# [PROMPT]
Give again, word for word, every line below from the one that has "Task: Focus the" through the one that has "Given: Click the back arrow button", both included, and no others.

[Stored data]

· · ·

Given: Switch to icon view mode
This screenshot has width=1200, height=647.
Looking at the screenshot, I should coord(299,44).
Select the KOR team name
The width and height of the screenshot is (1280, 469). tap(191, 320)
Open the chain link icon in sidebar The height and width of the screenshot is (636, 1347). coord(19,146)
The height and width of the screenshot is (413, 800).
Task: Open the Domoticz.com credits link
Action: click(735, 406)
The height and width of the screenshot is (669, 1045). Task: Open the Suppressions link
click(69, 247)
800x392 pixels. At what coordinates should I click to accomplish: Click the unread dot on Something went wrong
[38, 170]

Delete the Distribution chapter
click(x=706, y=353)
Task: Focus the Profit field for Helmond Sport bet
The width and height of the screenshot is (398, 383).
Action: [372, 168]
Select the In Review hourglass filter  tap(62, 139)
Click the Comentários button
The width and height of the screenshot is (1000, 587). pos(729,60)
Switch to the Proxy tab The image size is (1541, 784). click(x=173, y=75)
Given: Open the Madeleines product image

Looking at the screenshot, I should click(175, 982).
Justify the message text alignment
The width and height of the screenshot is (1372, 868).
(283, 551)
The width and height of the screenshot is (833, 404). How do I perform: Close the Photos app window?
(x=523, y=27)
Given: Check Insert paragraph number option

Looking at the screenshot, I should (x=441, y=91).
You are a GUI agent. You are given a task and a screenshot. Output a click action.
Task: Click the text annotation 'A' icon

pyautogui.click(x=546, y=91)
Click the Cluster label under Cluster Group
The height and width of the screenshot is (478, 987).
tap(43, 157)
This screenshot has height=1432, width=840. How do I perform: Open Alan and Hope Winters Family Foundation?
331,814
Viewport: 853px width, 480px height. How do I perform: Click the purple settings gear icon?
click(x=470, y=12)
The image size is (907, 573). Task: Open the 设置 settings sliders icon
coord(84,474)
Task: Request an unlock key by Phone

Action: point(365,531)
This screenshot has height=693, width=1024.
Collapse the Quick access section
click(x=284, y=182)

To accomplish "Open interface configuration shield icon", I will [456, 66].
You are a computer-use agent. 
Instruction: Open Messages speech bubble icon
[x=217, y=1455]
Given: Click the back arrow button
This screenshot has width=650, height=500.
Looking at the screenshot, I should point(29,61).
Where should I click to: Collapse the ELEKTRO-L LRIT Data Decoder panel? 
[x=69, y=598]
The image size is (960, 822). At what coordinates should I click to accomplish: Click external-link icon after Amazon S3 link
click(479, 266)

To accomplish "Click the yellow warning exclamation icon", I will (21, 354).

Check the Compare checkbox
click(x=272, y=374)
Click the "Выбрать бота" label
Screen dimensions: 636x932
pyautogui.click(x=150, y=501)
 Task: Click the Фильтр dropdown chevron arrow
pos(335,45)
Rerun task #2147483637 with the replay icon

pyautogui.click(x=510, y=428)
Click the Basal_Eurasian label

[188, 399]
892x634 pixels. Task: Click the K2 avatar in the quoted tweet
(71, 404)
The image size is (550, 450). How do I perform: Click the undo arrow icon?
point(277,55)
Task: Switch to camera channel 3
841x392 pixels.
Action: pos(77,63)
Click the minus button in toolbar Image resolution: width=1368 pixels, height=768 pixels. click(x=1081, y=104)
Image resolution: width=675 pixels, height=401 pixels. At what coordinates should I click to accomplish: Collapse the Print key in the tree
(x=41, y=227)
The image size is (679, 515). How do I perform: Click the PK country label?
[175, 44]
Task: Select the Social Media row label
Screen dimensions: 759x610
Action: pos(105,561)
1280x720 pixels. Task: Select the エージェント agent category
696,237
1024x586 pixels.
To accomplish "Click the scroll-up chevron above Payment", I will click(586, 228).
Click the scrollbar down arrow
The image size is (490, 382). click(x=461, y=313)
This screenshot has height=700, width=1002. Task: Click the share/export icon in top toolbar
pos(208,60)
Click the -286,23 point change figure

· · ·

# [SOLUTION TO THE PROBLEM]
Task: Focus the Profit field for Helmond Sport bet
The width and height of the screenshot is (398, 383).
Action: [372, 168]
Select the In Review hourglass filter  tap(62, 139)
Click the Comentários button
The width and height of the screenshot is (1000, 587). pos(729,60)
Switch to the Proxy tab The image size is (1541, 784). click(x=173, y=75)
Given: Open the Madeleines product image

Looking at the screenshot, I should click(175, 982).
Justify the message text alignment
The width and height of the screenshot is (1372, 868).
(283, 551)
The width and height of the screenshot is (833, 404). How do I perform: Close the Photos app window?
(x=523, y=27)
Given: Check Insert paragraph number option

Looking at the screenshot, I should (x=441, y=91).
You are a GUI agent. You are given a task and a screenshot. Output a click action.
Task: Click the text annotation 'A' icon

pyautogui.click(x=546, y=91)
Click the Cluster label under Cluster Group
The height and width of the screenshot is (478, 987).
tap(43, 157)
This screenshot has height=1432, width=840. How do I perform: Open Alan and Hope Winters Family Foundation?
331,814
Viewport: 853px width, 480px height. How do I perform: Click the purple settings gear icon?
click(x=470, y=12)
The image size is (907, 573). Task: Open the 设置 settings sliders icon
coord(84,474)
Task: Request an unlock key by Phone

Action: point(365,531)
This screenshot has height=693, width=1024.
Collapse the Quick access section
click(x=284, y=182)

To accomplish "Open interface configuration shield icon", I will [456, 66].
You are a computer-use agent. 
Instruction: Open Messages speech bubble icon
[x=217, y=1455]
Given: Click the back arrow button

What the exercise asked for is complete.